Nevada — and Florida, for that matter — primarily make their living from three things: tourists, retirees, and people who care and feed the first two categories. (One might be tempted to add Arizona into the mix, but that would be a bit of a mistake. Arizona’s economy is a bit more complex. One might argue that Florida and Nevada’s are, too, but let’s go with it for a while.)
One immediate “hit” to the economies of both Florida and Nevada was tourism, as families (and in the case of Las Vegas, conventioneers) had to tighten their belts. However, this segment is actually coming back a bit, albeit not totally to pre-recession numbers. For example, Florida’s Gulf Coast Panhandle (the nine counties in western Florida) were actually seeing a resurgence of tourism until the Gulf Oil Spill.

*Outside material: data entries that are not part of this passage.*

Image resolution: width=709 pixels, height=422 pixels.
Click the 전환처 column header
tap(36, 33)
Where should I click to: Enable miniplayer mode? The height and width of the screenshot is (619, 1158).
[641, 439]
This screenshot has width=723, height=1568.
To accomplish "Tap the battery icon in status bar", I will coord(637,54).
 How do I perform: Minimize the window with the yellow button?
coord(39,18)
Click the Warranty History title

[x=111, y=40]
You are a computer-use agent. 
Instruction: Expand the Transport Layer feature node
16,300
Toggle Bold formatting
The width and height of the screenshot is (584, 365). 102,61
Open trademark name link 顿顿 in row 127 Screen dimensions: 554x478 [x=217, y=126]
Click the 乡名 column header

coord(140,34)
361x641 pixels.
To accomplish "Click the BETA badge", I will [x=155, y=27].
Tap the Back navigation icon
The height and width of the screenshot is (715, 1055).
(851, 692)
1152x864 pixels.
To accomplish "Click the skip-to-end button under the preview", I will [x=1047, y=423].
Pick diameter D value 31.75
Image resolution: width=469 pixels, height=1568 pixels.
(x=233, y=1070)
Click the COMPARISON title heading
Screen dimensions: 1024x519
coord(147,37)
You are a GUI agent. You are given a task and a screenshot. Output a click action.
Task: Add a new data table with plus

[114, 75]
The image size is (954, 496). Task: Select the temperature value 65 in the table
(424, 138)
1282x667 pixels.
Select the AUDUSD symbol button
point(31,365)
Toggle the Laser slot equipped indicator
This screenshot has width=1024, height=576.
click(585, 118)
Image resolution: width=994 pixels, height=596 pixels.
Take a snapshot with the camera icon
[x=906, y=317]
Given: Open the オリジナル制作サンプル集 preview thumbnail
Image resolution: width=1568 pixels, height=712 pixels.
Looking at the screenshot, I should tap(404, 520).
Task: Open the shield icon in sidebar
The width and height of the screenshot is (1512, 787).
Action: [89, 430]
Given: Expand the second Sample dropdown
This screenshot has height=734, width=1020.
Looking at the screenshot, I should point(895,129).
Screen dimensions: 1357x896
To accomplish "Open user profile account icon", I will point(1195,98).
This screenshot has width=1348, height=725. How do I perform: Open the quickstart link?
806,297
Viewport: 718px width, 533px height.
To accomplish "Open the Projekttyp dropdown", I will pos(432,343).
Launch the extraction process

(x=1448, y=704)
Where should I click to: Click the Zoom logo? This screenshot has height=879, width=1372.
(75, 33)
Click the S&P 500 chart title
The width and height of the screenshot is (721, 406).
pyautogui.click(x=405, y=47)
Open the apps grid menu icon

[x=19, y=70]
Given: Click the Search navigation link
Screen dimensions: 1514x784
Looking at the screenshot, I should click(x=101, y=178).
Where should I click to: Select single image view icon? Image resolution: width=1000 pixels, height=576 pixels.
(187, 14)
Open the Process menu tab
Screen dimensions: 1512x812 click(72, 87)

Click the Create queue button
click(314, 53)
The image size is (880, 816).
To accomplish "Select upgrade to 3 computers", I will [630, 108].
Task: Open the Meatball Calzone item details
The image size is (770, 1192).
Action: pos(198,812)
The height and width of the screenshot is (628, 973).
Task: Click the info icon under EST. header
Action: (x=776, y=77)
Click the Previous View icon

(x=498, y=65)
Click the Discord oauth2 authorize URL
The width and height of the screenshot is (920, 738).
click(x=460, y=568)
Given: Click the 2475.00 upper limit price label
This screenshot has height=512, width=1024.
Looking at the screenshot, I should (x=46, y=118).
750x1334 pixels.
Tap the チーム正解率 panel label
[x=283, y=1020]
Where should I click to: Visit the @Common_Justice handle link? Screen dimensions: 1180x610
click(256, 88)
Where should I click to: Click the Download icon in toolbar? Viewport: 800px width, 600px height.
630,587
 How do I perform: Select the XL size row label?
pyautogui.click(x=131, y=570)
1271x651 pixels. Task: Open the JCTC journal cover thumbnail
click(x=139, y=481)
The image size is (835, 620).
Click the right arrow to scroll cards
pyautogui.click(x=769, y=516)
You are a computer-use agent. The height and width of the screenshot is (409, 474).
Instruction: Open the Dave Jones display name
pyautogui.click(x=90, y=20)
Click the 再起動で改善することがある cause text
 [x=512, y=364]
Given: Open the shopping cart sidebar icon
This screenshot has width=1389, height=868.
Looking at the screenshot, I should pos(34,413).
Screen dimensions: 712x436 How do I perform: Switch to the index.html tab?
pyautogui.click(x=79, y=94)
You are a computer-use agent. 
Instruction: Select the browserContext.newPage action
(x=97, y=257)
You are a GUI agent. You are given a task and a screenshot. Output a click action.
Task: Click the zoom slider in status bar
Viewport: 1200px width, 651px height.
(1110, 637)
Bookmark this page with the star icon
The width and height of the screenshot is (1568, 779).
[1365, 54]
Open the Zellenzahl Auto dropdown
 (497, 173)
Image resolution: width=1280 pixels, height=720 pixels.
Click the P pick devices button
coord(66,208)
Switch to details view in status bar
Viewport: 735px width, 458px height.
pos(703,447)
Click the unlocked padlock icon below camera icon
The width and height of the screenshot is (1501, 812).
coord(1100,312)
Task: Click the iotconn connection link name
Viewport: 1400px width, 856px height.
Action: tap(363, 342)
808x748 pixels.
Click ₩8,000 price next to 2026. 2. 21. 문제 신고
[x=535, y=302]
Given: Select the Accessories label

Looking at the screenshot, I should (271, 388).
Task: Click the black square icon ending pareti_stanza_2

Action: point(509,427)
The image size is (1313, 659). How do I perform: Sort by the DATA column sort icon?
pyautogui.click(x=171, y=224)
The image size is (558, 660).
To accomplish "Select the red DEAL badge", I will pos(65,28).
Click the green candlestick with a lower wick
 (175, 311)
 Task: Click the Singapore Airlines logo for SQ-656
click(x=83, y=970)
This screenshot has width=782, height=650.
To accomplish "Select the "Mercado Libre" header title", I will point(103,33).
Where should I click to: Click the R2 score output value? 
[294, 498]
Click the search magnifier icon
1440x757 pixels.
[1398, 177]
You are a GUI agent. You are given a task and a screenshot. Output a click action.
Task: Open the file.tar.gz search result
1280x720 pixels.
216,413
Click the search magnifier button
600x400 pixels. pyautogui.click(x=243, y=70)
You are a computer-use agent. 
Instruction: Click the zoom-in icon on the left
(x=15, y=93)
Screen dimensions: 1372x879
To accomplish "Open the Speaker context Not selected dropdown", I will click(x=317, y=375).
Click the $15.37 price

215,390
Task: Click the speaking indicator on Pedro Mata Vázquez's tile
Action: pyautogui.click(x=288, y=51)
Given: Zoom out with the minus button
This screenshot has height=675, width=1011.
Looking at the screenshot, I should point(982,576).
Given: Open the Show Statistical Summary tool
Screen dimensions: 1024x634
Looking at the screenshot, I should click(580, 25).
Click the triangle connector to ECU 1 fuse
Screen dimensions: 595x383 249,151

Occupancies in the Gulf Coast region on Memorial Day, 2009, were quite good, but then the oil spill hit, and occupancies were dismal on that same weekend, 2010.
Las Vegas is certainly in trouble, but some of that came from overbuilding. The Saraha just closed — it had been slated for a makeover, but the owners have decided to “go dark” for a while instead, waiting for the economy to turn. The Las Vegas City Center continues to be a prime example of speculative overbuilding, both rooms and casino space.
But, Reno isn’t Las Vegas. Sure, Reno has casinos and some gambling, but it’s more of a retiree area. This segment of the population has been hurt in two ways. First, they can’t sell their houses. Moving to Reno (or Ft. Lauderdale) generally requires selling a house in Los Angeles or Groton. As I’ve noted previously, the supply of existing homes is pretty stable, and even though new construction has tanked, the demand for owner-occupied homes is actually shrinking from its pre-recession peak of about 69.5%. Thus, retirees may WANT to move to Reno, but no one will buy their home in Los Angeles.
Second, POTENTIAL retirees look at their 401-K’s and start thinking, “wow, I guess I’ll need to work a few more years.” This has some long-term issues for the economy. First, every retiree who “stays” on the job means one applicant at the beginning of the work-force pipeline who can’t “get” that job (or at least the job that leads to it.) Second, early retirement is more care-free (both personally and financially) than late retirement. Thus, early-retirees generally spent financial assets into the system without making many demands ON the system (health care being the biggie). Now, many retirees will defer retirement until the fateful day when they start demanding more of the system than they are able to put into it. If we think medicare and social security are problematic NOW, wait until that reality takes hold.
From a housing perspective, large parts of the U.S. (Nevada, Florida, and, yes, big swaths of Arizona) have been built to accommodate retirees in between the time they “sell the big house” and the time they move into assisted living. A prolonged “work-life” means a significant lowering of demand for this segment of the housing market.